At his first presidential press conference, Helen Thomas asked President Obama if he knew of any Middle East nation that had nuclear weapons. He knew the answer but he dodged the question.
When it comes to the issue of nuclear weapons in the Middle East, there is an elephant in the room that nobody wants to acknowledge and that elephant is Israel's large nuclear bomb arsenal. First we went after non-existent nuclear weapons in Iraq and now we are consumed with the possibility that Iran might develop nuclear weapons in the future. But what nobody wants to talk about is the fact that Israel has had a secret nuclear weapons program for over 30 years that has produced well over 200 nuclear bombs. Ever since Mordechai Vanunu, the Israeli nuclear technician, confirmed the existence of Israel’s nuclear weapons program with his photographs of the secret underground bomb facility that were published in the London Sunday Times in 1986, the world has known that Israel has been making nuclear bombs but has pretended that they do not exist. If we truly want to stop the nuclear arms race in the Middle East, we must require that Israel open its nuclear weapons program to inspection. Israel is not a member of the Nuclear Non-Proliferation Treaty and refuses to officially confirm or deny having a nuclear arsenal, or to having developed nuclear weapons, or even to having a nuclear weapons program. If we want Iran to renounce nuclear weapons, we must also get Israel to stop building bombs in secret and begin dismantling its large nuclear arsenal. Our goal must be a nuclear free Middle East and this must include Israel.
I talked with Mordechai Vanunu in Jerusalem in March, 2005 and here are my notes from that interview:
"I worked from 1976 to 1985 at the Israeli secret underground nuclear weapons production facility at the Dimona nuclear plant in the Negev desert. During my time there, I was involved in processing plutonium for 10 nuclear bombs per year. I realized that my country had already processed enough plutonium for 200 nuclear weapons. I became really afraid when we started processing Lithium 6 which is only used for the hydrogen bomb. I felt that I had to prevent a nuclear holocaust in the Middle East so I took 60 pictures of the underground nuclear weapons processing plant some 75 meters under the Dimona plant. I resigned my post and left Israel in 1986. I first went to Australia and then made a connection with the Times in London. After a group of nuclear scientists verified my photos as proving Israeli nuclear weapons production, my story was published in England. A few months later, I was kidnapped by the Israelis in Rome and sent secretly by ship to Israel where I was subjected to a closed military trial without counsel. I was sentenced to 18 years in prison. I spent 12 years in solitary confinement.
Now I am trapped inside Israel and I’m being threatened with more prison time for speaking to people like you. I want to leave Israel and come to America where I can live as a free human being.”
( Vanunu was released from prison in April 2004 but was prohibited from leaving Israel. The Israeli government continues to keep him in Israel against his will. He was again imprisoned for 6 months in 2007 for speaking to journalists and foreigners.)

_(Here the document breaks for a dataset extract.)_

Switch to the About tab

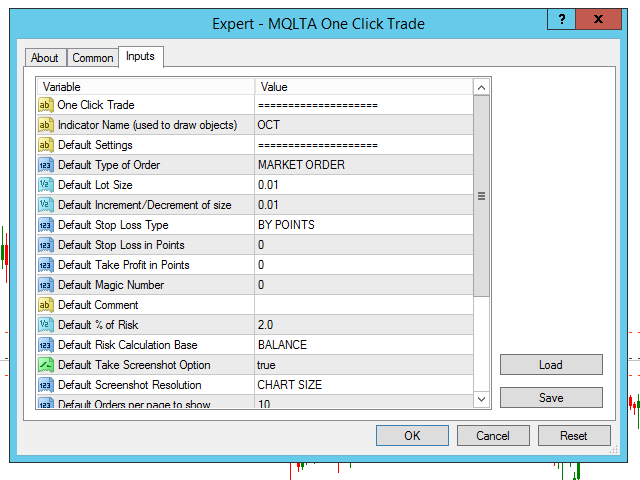tap(44, 58)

It is time to deal openly with Israel's nuclear weapons. We need to recognize that the epicenter of the nuclear arms race in the Middle East is located at Israel’s secret bomb factory 250 feet underground at the Dimona nuclear plant in the Negev desert. The U.S. must join with the international community in opening Israel's nuclear weapons program to inspection and monitoring. The only way to secure a nuclear free Middle East is to have every nation in the region play by the same book of rules.